■ **TASK STATEMENT**: What is needed here is an exact repetition of the records below, beginning at the line that has "At what coordinates should I click to accomplish: Tick" and stopping after the line that has "The image size is (1090, 590).".

[Saved entries]
* * * * * * * * *

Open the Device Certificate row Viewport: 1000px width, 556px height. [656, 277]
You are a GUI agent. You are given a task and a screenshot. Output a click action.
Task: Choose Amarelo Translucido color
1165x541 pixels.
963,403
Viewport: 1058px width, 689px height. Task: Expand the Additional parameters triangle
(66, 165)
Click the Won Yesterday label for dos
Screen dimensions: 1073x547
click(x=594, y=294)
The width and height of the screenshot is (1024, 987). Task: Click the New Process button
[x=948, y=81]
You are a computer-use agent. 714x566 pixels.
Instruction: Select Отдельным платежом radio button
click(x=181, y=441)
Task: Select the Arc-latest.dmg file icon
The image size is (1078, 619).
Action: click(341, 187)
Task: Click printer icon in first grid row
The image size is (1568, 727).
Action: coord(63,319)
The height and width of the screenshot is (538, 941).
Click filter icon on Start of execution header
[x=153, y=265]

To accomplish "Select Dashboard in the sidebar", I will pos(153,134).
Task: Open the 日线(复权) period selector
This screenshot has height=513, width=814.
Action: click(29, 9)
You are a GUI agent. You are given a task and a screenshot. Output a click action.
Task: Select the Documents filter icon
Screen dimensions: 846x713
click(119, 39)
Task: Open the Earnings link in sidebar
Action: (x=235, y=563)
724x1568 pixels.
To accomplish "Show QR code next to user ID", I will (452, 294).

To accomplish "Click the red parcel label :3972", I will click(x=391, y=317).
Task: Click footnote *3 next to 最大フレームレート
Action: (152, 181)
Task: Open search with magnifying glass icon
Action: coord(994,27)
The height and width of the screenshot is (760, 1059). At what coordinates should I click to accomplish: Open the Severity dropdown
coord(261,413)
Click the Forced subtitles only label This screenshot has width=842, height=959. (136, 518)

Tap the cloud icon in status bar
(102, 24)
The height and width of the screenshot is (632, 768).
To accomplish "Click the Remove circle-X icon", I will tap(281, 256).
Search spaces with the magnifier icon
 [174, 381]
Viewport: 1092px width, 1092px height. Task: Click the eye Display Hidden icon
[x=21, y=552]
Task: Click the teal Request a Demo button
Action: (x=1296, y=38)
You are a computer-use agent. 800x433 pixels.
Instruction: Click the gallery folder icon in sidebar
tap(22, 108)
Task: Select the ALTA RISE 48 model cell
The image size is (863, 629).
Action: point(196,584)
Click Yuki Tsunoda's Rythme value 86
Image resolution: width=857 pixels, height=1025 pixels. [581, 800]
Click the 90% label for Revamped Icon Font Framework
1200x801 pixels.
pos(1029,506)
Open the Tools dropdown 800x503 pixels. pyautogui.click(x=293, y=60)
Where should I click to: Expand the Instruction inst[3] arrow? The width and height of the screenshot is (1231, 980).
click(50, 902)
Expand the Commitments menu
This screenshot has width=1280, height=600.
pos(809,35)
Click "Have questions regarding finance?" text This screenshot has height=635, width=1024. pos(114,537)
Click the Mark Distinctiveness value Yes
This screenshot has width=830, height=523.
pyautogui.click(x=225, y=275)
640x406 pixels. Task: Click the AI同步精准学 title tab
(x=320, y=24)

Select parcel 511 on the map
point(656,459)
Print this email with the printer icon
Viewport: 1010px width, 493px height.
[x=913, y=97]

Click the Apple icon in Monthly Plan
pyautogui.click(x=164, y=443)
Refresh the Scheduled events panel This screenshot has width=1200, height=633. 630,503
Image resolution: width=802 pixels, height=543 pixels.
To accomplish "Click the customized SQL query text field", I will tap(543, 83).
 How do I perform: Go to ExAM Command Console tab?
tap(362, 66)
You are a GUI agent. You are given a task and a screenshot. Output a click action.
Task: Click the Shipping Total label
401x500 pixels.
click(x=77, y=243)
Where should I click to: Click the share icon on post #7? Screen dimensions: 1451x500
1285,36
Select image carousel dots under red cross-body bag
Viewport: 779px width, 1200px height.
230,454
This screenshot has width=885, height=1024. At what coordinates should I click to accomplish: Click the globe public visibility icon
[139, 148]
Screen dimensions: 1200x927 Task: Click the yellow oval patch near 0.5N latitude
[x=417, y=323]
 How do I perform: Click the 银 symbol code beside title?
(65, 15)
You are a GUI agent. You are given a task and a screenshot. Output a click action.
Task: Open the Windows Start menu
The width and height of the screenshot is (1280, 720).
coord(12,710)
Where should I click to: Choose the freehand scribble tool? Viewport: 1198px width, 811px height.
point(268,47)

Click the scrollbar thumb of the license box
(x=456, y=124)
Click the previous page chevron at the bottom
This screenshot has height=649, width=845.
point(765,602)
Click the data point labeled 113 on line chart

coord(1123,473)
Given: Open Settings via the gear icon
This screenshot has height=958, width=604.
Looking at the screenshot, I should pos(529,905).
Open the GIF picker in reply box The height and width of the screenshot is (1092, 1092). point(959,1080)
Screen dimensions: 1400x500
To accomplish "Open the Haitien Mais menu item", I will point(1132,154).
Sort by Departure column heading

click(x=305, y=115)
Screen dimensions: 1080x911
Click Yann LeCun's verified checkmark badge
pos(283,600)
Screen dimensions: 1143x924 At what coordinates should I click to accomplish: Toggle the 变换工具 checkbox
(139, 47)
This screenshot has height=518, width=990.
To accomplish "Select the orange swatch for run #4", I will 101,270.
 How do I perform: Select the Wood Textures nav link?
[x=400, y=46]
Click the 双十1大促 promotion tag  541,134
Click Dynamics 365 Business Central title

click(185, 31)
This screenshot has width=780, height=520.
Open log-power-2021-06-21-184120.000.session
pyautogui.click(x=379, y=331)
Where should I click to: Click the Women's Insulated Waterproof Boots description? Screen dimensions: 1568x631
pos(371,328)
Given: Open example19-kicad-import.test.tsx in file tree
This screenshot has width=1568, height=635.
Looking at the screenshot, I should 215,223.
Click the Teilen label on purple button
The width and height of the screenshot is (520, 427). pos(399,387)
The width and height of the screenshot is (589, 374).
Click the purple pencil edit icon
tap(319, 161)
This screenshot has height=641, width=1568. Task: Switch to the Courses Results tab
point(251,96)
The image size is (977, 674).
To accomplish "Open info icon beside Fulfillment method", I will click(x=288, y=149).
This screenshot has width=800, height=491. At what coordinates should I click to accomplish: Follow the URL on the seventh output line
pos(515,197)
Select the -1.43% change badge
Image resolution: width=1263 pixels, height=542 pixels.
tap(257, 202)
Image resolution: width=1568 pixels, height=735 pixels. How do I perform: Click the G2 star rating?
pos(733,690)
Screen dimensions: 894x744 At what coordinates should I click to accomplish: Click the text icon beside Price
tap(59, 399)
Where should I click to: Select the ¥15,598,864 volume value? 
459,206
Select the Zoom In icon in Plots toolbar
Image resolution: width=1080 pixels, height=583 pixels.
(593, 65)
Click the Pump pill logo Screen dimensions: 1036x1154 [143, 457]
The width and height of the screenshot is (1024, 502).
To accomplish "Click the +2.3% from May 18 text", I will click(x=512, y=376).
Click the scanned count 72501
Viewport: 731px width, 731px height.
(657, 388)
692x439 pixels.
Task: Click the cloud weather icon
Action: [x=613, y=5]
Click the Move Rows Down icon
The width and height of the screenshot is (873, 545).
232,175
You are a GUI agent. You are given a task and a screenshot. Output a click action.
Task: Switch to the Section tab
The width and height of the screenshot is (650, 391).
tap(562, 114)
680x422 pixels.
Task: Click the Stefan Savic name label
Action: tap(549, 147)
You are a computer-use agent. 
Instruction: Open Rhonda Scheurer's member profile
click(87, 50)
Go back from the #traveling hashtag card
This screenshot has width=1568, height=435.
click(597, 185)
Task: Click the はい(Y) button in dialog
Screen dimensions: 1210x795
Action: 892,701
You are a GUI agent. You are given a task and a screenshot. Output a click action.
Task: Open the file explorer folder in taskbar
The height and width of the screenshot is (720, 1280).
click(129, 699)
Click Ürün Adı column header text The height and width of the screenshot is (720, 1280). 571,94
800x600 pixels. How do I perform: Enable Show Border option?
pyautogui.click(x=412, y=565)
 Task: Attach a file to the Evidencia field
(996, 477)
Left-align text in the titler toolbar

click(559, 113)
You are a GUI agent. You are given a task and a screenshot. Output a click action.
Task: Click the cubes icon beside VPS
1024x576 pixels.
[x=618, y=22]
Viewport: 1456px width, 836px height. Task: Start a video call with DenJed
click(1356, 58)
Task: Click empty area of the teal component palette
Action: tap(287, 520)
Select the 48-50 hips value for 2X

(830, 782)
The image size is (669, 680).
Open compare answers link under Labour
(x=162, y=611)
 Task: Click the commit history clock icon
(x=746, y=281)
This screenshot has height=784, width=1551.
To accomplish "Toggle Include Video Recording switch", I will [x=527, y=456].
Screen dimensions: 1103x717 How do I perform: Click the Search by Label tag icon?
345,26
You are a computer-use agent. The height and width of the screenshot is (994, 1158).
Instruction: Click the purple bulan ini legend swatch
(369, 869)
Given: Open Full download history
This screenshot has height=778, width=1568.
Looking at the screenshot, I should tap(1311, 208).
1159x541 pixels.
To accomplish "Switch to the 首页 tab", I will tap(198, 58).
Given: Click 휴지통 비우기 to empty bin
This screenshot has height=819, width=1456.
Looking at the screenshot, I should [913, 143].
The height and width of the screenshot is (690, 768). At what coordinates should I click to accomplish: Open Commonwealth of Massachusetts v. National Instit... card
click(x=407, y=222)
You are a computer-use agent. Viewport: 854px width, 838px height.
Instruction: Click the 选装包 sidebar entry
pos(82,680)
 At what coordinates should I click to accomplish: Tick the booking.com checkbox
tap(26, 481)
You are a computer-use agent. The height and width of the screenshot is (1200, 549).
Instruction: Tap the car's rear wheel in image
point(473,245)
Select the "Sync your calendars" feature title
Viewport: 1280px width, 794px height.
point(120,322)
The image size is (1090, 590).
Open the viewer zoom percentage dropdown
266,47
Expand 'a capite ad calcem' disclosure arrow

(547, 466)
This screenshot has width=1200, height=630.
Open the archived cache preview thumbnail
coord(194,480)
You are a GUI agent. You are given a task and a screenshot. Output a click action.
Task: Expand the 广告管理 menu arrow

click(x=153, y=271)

* * * * * * * * *

■ **WRITTEN ANSWER**:
 At what coordinates should I click to accomplish: Tick the booking.com checkbox
tap(26, 481)
You are a computer-use agent. The height and width of the screenshot is (1200, 549).
Instruction: Tap the car's rear wheel in image
point(473,245)
Select the "Sync your calendars" feature title
Viewport: 1280px width, 794px height.
point(120,322)
The image size is (1090, 590).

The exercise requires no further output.